打ち手辞典

『役員のNG質問』という“時限爆弾”を解除する“仕組み”化アプローチ

「最終面接に同席した役員が、学生に『恋人はいるの?』と…。悪気がないのは分かるが、ヒヤッとする。コンプライアンス研修を受けてほしい、と喉まで出かかるが、とても言えない…」

会社の未来を左右する最終選考の場で、突如として投下される、役員からの”時限爆弾”のような不適切質問。コンプライアンス違反のリスク、学生の志望度低下、SNSでの炎上可能性。それらが一瞬で頭をよぎり、血の気が引く感覚。その恐怖と、立場の弱い採用担当者として何も言えないもどかしさ。

この問題の本質は、役員個人の資質の問題というよりも、採用という専門業務に対する、組織的なリスク管理体制の欠如です。役員は、良かれと思って(親心や人情として)聞いた質問が、現代において、いかに大きな経営リスクに直結するかを、知らないだけなのです。

採用担当者が一人で矢面に立ち、役員個人に勇気ある「進言」をするという無謀な戦いを挑むのではなく、「仕組み」と「プロセス」で、組織全体の採用リスクをヘッジするための、賢明で、戦略的な立ち回り方をご提案します。
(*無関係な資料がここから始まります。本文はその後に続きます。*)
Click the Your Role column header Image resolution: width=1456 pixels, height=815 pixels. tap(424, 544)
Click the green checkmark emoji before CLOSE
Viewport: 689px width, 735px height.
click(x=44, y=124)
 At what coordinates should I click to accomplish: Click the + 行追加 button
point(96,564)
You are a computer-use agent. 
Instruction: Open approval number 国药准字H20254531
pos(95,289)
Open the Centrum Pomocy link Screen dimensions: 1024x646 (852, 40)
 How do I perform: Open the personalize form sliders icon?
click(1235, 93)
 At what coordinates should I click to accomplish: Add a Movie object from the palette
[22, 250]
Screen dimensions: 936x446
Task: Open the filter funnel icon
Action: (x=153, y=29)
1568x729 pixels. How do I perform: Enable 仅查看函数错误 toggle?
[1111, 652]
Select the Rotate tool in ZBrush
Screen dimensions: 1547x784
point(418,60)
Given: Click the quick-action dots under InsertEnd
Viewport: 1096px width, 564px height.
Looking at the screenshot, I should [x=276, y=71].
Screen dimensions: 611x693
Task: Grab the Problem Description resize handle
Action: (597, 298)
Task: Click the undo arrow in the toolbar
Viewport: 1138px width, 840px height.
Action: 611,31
ステップ0:まず、なぜあなたの役員は“地雷”を踏んでしまうのか?を診断しよう

役員が、悪気なく不適切な質問をしてしまう背景には、いくつかの世代的・構造的な要因があります。

  • □ 世代間ギャップ・良かれと思い込み型:
    自身の就活時代(お見合いのような感覚)のまま、「プライベートな面も含めて、相手を深く知ることが、思いやりだ」と、本気で信じている。
  • □ コンプライアンス知識・未アップデート型:
    厚生労働省が示す「公正な採用選考の基本」や、男女雇用機会均等法に関する知識が、30年前のまま更新されていない。
  • □ 権力勾配・無自覚型:
    役員である自分からの質問は、学生にとって「答えるしかない」という、強いプレッシャーになるという事実に、全く気づいていない。
  • □ 「お見合い」感覚・勘違い型:
    最終面接を、候補者を会社という”家”に迎え入れるための、最終的な人柄確認の場と捉え、家族構成やプライベートな価値観に踏み込むことが自然だと考えている。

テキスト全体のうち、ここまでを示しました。